Transfer of data to third countries: The data controller does not transfer personal data to non-EU countries. If necessary, data subjects will be informed in advance, and guarantees for the transfer to recipients will be adopted, which depending on the case may be: verification of the existence of adequacy decisions for the recipient country by the Commission, signing of standard contractual clauses, verification of the adoption of any additional measures in implementation of recommendation 01/2020 EDPB. In derogation of these guarantees, for data processing (in reference to Art. 49 of the GDPR), where applicable, the existence of a contract or pre-contractual measures in favor of the data subject or consent to the transfer is verified.
Retention period: Please note that, in compliance with the principles of lawfulness, purpose limitation, and data minimization, pursuant to Art. 5 of the GDPR, the retention period of your personal data is established for a period not exceeding the achievement of the purposes for which they are collected and processed. If a contract is signed, this retention period may end with the termination or withdrawal of the contract; the same data may be retained, where applicable, for an additional period for the management of any disputes, the legal basis for such retention being the legitimate interest of the data controller. The retention period for data processing related to marketing is functional to the purposes pursued by the data controller, and in any case not exceeding 3 years from the last contact or response received.
Data Controller: The Data Controller of the data, pursuant to the regulations, is NF TRASPORTI S.r.l., with legal and operational headquarters at Via Emilia, 4010
47020 – Longiano (FC) – IT, VAT: 04257640401 in the person of its legal representative pro tempore.
By sending an email to the following address info@nftrasporti.com you can request more information regarding the data provided.
EU Regulation 2016/679: Arts. 15, 16, 17, 18, 19, 20, 21, 22, 23 – Data Subject’s Rights
- The data subject has the right to obtain confirmation of whether or not personal data concerning him is being processed, and if so, to obtain access to the personal data;
- The data subject has the right to obtain the indication:
- of the origin of personal data;
- of the purposes and methods of processing;
- of the logic applied in case of processing carried out with the help of electronic tools;
- of the identification details of the data controller, data processors, and the representative designated pursuant to Article 5, paragraph 2;
- of the entities or categories of entities to whom personal data may be communicated or who may become aware of them as designated representative in the State, data processors, or persons in charge.
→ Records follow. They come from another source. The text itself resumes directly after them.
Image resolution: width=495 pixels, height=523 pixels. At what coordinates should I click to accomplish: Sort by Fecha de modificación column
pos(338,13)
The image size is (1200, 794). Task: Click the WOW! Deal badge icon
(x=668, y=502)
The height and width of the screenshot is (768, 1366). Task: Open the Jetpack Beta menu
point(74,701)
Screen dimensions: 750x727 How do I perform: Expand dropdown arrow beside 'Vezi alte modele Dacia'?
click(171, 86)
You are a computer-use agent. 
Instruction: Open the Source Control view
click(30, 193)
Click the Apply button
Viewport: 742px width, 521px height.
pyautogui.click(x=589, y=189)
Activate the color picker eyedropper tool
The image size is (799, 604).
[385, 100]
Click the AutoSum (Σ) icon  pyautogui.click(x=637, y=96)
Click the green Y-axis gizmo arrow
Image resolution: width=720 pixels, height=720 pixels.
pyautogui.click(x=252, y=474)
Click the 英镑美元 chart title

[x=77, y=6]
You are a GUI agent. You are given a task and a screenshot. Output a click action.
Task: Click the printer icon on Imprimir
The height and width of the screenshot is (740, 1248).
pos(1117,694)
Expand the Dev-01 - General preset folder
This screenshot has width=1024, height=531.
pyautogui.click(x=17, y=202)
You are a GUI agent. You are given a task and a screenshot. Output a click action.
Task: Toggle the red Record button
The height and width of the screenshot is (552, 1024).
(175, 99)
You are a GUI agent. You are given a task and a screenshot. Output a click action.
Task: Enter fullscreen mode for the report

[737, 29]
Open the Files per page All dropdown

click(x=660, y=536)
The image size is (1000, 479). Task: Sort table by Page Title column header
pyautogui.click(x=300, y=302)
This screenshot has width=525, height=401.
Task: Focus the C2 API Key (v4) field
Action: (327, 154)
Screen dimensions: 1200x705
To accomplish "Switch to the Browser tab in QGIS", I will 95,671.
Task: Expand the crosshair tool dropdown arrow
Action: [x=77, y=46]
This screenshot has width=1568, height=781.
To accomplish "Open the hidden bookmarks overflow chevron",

- The data subject has the right to obtain:
- the updating, rectification, or, when interested, integration of data;
- the deletion, transformation into anonymous form, or blocking of data processed in violation of the law, including those whose retention is unnecessary for the purposes for which the data were collected or subsequently processed;
- the attestation that the operations referred to in letters a) and b) have been brought to the attention, also as regards their content, of those to whom the data have been communicated or disseminated, except in the case where such fulfillment proves impossible or involves a use of means manifestly disproportionate to the protected right;
- data portability.
- The data subject has the right to object, in whole or in part:
- for legitimate reasons to the processing of personal data concerning him, even if pertinent to the purpose of the collection;
- to the processing of personal data concerning him for the purpose of sending advertising materials or direct selling or for carrying out market research or commercial communication.
Complaint: Data subjects, if the conditions are met, also have the right to lodge a complaint with the Supervisory Authority according to the procedures provided. For any further information, and to assert the rights granted to you by the European Regulation, you can contact the data controller at the references provided above.